BEGIN Data for this exercise

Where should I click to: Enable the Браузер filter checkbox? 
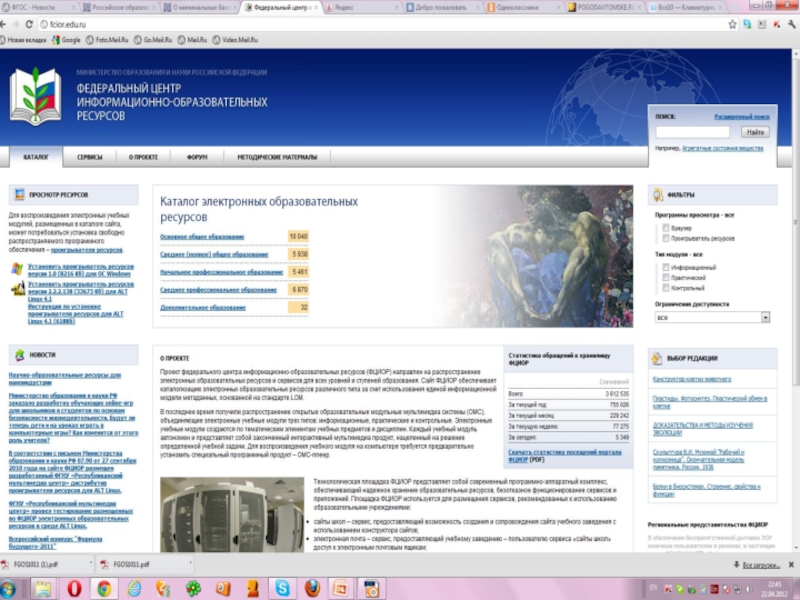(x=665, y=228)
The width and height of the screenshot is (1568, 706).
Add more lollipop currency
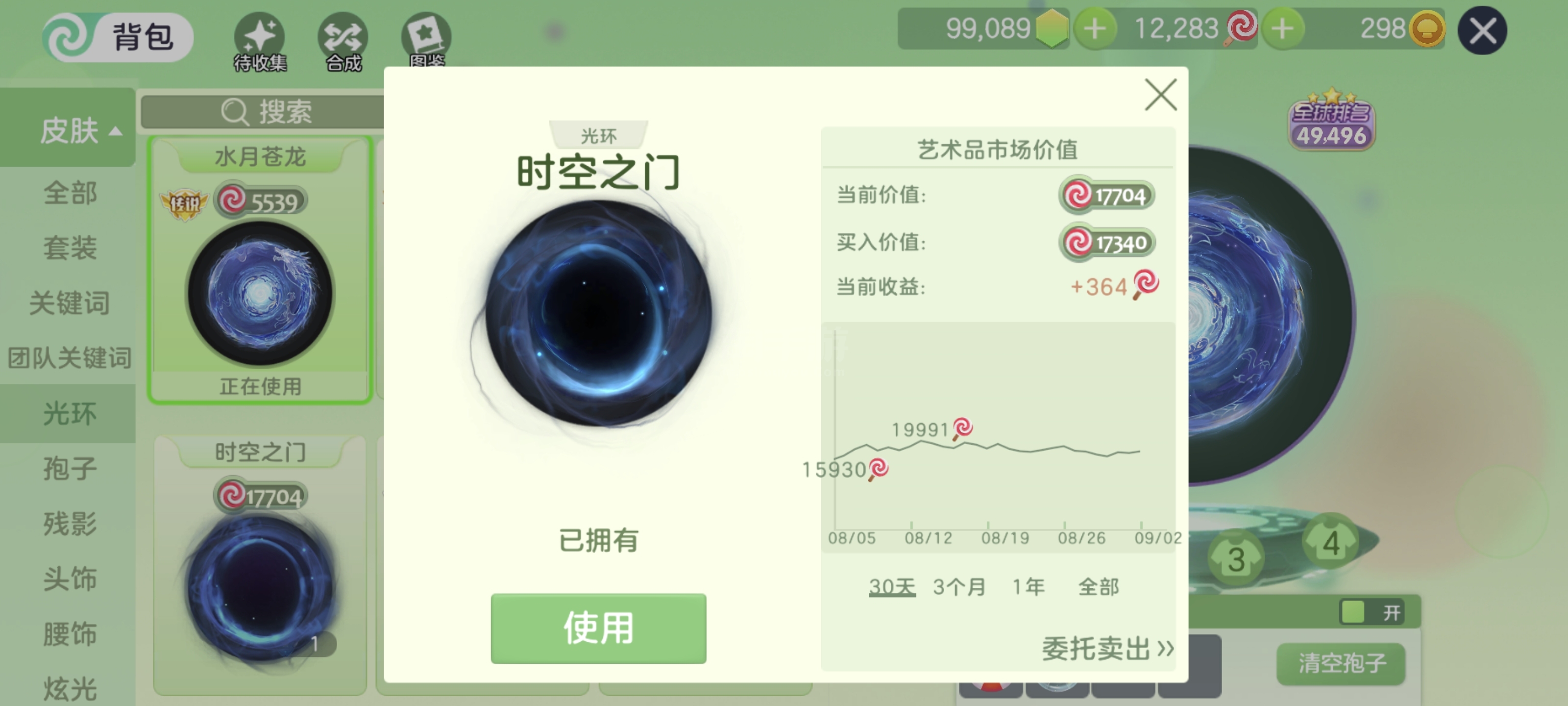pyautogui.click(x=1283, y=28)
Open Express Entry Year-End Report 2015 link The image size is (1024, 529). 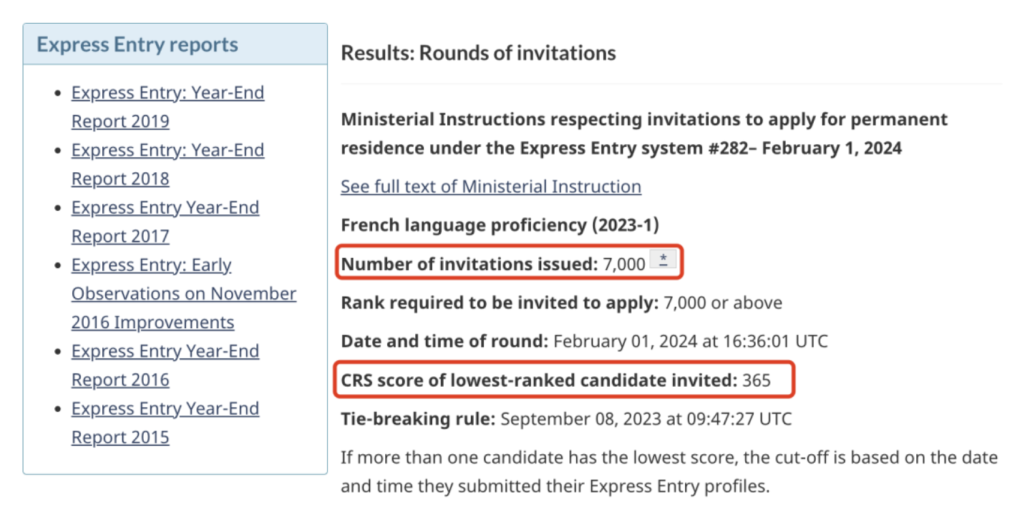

END Data for this exercise

[Task description]
Leave out the pictures, and give all the records again exactly.

[Task response]
Where should I click to: Enable the Браузер filter checkbox? 
(x=665, y=228)
The width and height of the screenshot is (1568, 706).
Add more lollipop currency
pyautogui.click(x=1283, y=28)
Open Express Entry Year-End Report 2015 link The image size is (1024, 529). 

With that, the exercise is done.